The relationship between safety culture & safety performance

So what role does safety culture play in safety performance? A simple analogy is to consider driving a car. There are 3 distinct ingredients to safe driving:

  • The inherent design of the car – safety features (e.g. seat belts, crumple zones, anti-lock brakes, etc.);
  • The overall traffic management arrangements (e.g. the road design & layout, road surface, signage, etc.);
  • The driver.

Some cars are inherently safer than others (shown by many research findings), some traffic management arrangements are safer than others (e.g. motorways are safer than most single carriageway roads; autobahns have known deficiencies). However, even with good systems, it is the attitudes and behaviours of the driver that will ultimately determine the safety performance of driving. For the highest levels of safety performance we need all three elements – attitudes, behaviours and systems - to be as good as possible.

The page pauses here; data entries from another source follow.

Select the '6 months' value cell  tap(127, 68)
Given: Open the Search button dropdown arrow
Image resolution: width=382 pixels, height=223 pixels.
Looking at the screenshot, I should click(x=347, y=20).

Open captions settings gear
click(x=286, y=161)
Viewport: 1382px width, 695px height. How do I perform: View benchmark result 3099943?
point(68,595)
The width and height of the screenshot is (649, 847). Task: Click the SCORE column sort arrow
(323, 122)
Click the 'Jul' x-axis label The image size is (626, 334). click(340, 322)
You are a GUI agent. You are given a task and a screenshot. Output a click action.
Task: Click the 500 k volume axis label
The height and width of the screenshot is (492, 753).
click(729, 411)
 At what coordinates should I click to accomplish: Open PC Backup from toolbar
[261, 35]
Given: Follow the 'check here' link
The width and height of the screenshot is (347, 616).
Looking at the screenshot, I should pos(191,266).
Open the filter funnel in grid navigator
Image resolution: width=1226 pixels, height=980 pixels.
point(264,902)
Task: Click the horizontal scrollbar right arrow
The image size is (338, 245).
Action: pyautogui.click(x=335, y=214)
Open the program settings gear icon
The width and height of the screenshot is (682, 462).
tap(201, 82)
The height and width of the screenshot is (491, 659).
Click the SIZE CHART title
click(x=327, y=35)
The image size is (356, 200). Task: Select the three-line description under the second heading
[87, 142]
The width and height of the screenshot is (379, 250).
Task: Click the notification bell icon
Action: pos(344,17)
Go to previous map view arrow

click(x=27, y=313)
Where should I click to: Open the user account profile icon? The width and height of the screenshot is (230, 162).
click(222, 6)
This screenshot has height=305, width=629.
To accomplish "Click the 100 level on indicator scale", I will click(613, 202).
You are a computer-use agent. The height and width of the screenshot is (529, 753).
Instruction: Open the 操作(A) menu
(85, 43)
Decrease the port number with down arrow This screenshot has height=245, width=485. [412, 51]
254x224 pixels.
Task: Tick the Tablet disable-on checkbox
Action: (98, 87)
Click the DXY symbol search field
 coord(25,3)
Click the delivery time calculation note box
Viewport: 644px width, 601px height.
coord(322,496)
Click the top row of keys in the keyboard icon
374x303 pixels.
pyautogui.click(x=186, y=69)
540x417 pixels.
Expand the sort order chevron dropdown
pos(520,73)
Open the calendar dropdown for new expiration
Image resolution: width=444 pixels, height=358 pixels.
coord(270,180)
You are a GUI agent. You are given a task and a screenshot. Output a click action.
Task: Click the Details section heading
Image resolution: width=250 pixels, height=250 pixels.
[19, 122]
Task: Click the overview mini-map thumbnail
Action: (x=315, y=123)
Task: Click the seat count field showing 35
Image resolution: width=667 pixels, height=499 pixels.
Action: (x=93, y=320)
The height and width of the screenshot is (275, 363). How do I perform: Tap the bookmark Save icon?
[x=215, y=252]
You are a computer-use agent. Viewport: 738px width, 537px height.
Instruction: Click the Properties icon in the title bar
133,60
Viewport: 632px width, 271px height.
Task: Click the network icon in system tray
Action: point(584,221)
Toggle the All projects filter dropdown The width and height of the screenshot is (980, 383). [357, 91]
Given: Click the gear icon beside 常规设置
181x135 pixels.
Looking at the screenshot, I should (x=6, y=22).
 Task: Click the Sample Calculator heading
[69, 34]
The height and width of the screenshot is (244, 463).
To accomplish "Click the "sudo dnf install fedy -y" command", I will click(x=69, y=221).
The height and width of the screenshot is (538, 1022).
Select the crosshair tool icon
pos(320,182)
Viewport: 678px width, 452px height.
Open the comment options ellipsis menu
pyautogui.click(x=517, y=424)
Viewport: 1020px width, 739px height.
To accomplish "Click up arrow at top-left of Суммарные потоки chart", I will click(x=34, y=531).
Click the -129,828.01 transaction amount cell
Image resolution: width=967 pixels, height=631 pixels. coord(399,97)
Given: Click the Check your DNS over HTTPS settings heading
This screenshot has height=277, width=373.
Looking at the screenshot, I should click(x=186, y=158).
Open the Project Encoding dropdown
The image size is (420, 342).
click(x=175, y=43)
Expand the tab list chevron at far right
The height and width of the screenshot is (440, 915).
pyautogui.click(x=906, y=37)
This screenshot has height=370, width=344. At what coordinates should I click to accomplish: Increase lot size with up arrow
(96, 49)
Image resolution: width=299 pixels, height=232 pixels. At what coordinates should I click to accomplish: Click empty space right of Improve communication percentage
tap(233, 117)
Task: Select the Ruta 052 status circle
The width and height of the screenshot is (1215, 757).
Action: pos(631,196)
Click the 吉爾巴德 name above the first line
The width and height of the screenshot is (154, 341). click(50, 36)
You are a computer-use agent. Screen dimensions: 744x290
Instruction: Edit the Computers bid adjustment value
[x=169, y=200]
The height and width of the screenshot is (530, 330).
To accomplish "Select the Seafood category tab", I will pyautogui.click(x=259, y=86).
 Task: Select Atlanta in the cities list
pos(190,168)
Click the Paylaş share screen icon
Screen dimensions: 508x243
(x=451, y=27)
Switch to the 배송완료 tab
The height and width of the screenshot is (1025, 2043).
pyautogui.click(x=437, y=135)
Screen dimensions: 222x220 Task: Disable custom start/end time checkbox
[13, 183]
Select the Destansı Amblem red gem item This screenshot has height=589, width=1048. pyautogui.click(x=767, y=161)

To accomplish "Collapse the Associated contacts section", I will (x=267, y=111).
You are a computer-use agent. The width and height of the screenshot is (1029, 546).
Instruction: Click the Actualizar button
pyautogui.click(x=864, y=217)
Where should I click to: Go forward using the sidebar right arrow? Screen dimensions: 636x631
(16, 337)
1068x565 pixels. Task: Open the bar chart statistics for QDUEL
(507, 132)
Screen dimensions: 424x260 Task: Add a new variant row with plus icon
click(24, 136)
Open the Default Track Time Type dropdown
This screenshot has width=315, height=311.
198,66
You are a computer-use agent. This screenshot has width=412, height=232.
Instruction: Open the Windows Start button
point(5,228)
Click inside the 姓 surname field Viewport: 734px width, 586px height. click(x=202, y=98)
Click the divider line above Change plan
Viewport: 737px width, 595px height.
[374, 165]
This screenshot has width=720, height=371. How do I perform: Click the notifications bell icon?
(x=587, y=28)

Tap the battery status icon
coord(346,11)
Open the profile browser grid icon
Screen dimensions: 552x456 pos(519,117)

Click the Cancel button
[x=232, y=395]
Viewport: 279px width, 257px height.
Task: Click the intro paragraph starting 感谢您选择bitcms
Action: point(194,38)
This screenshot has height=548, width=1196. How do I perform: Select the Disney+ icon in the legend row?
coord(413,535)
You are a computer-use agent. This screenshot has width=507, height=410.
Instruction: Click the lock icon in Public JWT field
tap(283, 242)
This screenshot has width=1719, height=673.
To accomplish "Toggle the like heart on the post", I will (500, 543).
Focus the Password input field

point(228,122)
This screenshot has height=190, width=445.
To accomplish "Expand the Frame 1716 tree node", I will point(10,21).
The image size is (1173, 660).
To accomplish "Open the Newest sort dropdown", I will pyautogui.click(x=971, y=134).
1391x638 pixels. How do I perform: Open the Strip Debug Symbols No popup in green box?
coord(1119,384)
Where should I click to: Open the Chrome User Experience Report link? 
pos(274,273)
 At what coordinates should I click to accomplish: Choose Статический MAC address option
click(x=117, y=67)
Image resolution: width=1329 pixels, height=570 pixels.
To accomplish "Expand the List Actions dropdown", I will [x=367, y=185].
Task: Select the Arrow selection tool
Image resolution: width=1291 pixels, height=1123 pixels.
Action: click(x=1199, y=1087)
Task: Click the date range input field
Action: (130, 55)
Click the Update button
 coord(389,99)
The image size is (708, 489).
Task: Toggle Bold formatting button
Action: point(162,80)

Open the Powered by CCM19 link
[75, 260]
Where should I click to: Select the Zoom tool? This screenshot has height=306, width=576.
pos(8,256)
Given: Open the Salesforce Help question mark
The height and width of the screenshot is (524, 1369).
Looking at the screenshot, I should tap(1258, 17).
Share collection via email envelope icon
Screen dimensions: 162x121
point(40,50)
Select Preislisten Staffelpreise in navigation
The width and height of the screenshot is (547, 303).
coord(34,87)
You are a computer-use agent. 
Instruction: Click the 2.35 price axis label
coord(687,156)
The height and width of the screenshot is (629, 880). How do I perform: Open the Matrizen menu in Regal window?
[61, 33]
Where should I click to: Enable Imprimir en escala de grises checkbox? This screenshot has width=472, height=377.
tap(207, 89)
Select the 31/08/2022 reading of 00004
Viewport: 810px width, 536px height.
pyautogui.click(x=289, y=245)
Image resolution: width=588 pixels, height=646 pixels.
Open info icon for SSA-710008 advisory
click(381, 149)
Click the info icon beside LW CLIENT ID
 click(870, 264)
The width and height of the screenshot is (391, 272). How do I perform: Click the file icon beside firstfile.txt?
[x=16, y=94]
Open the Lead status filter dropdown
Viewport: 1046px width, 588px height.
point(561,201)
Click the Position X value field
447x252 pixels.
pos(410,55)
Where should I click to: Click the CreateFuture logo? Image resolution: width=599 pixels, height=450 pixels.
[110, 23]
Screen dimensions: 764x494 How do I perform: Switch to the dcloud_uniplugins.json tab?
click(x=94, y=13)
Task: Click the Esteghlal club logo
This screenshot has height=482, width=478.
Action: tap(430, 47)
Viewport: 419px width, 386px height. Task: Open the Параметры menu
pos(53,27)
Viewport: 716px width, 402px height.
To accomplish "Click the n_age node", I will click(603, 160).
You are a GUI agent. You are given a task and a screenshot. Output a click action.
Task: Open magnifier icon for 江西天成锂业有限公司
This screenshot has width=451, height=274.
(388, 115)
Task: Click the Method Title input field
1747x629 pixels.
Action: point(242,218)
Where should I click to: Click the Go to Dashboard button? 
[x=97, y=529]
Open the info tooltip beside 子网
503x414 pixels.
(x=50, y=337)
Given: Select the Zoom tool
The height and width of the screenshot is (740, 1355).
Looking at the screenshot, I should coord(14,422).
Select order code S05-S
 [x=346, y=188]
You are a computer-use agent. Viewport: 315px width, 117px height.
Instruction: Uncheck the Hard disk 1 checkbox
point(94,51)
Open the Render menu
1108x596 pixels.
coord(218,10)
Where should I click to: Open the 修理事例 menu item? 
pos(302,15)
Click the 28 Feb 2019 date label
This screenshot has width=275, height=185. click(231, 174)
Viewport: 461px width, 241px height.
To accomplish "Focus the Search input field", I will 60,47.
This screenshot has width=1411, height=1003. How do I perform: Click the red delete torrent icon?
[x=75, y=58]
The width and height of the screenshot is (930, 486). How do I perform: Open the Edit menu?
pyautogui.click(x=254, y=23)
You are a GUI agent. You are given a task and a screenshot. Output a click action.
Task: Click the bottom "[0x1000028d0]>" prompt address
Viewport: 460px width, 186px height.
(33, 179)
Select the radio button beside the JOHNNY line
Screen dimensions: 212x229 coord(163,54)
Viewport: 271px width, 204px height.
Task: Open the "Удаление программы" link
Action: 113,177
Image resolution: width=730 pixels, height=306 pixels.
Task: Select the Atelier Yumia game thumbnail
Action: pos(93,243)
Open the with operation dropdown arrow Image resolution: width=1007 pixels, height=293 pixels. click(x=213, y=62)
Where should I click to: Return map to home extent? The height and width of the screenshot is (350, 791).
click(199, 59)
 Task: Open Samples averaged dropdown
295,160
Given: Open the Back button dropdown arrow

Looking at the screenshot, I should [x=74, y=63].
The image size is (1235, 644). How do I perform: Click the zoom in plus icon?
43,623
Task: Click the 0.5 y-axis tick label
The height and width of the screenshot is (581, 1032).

The true ‘health’ of the safety of any organisation is primarily defined by the frequency of key day-to-day behaviours (frontline and management) and the extent to which these are encouraged and supported by an effective and flexible safety management system. The shared belief in the importance of safety, the extent to which an organisation actively strives to ensure health and safety is done properly and always given a high priority is what defines a positive safety culture. This serves to emphasise the importance of proactive risk management, to complement the focus on technical systems.

This lies in stark contrast to the recording of traditional (reactive) measures of system safety which are based on a reduction, or absence, of negative events which are becoming increasingly rare due to the impact of technological and engineering solutions.